Since all most of us know about God is basically what we read and hear about him, it seems inevitable that people form a mental image of him the same way they do a fictional character. And just as you may go to a movie version of a book and find characters realized in ways you never would have thought of, Christians look at each other and see very different impressions of God developed from the same material. So if a Catholic or an Amishman or a Southern Baptist or whatever tells you that you don’t worship the same God as he does, he may be bigoted or self-righteous; or he may just be honest.
It’s here, I think, that the Catholics and the Orthodox have their best case that the church plays a crucial role in conveying the nature of God, and indeed without the church we would never know or care anything about Jesus. Protestants carry the burden of proof in explaining why the traditional magesterium is inadequate — even more so when Protestants themselves can’t agree on the matter.
Wyman Richardson had an interesting series of posts recently on “Baptist Paleo-Orthodoxy”, which is apparently an attempt to connect Baptists to a sort of Christian Great Tradition. It’s in parts one, two, three, four, five, six and seven. Along the way, he acknowledges the difficulty of being passionately attached to some doctrine that has historically been in the minority — in his case believer baptism, but speaking for myself I could add pacifism, as well as a non-Dantean image of the afterlife.
What I’ve been wondering, particularly about myself, is: how much do these attachments stem from a belief that they must be true, and how much from a feeling that you couldn’t bring yourself to worship God if they were not true? This is essentially the difference between the propositional approach and the characterological approach to faith that I described above. The former is more logical, the latter emotional.
As I look at the question of my own baptism, I see that my own faith falls heavily in the latter camp. I am with the Mennonites because I want to follow their God, not because I think they present the most rationally convincing case that God is that way. Hell, if I were being entirely rational I’d still be an agnostic, despite all of Telford’s valiant apologetics. In the circles I hang in propositionalism isn’t particularly admired, but I can also see how a belief in the factuality of things like the Apostle’s Creed makes faith more than wishful thinking. The martyrs, I think, stood not only on their principles but their conviction that ultimate reality was on their side.

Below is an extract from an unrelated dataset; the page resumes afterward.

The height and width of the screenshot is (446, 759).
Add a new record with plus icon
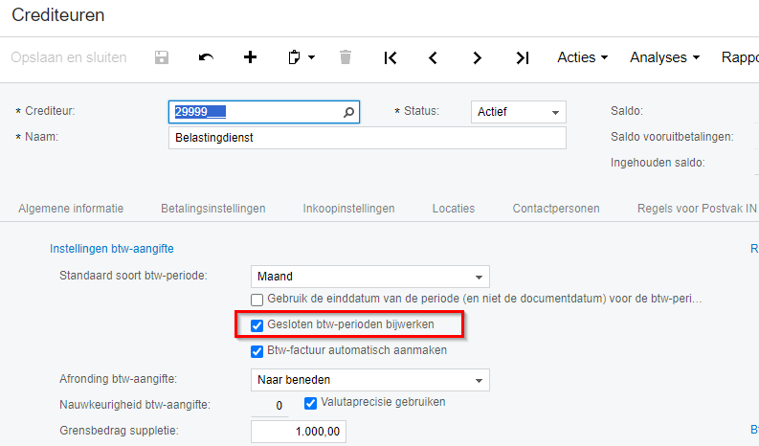pyautogui.click(x=251, y=57)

This is drifting a ways from ecumenicism, but I think this is lying beneath my growing discomfort with facile ecumenical claims. The responsibility to love one’s neighbor goes beyond the bounds of the Church, so I don’t propose that Christians ought to start burning each other again. I guess I’d just like the churches to take a bit more responsibility for publicly defining the character of God. It seems to me that until there is more agreement on that question, such laudable efforts as Reconciler are doomed to failure.